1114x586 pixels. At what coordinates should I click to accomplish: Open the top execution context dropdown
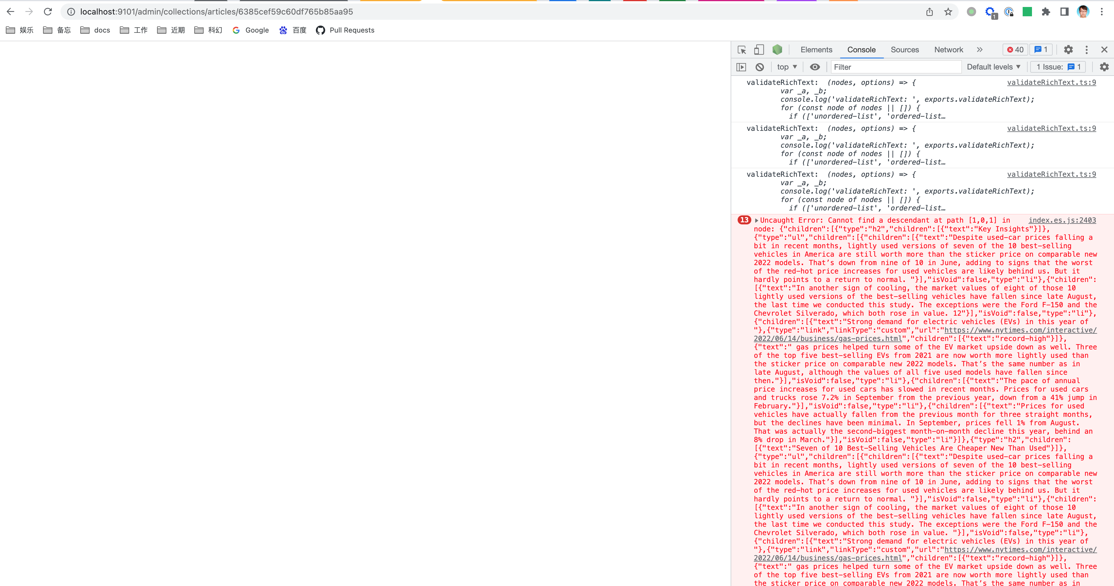[x=786, y=67]
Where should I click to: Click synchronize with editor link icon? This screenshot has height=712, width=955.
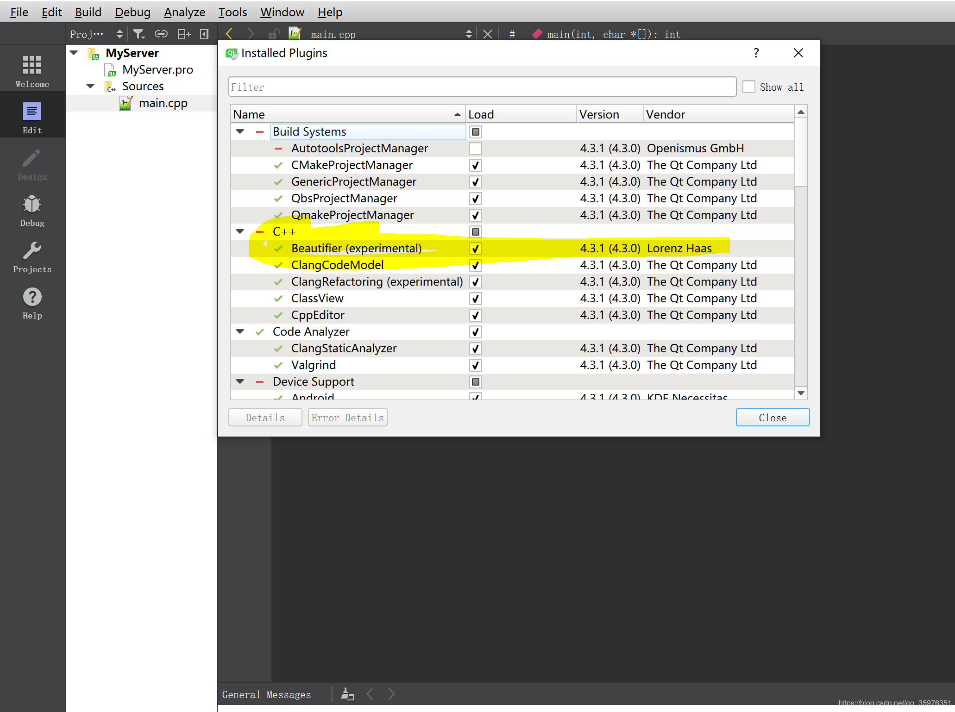pos(161,34)
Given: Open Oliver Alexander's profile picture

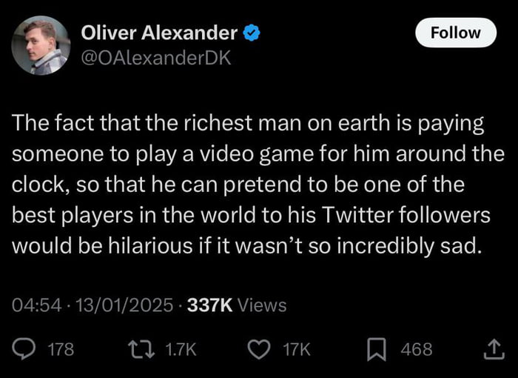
========
# CONSIGNE
Mettez toutes les lignes ci-dessus sous forme d'une liste JSON de chaînes, à raison d'une chaîne par ligne, en omettant les lignes vides. Laissez les images de côté dans votre réponse.

# RÉSULTAT
[
  "1114x586 pixels. At what coordinates should I click to accomplish: Open the top execution context dropdown",
  "[x=786, y=67]",
  "Where should I click to: Click synchronize with editor link icon? This screenshot has height=712, width=955.",
  "pos(161,34)",
  "Given: Open Oliver Alexander's profile picture"
]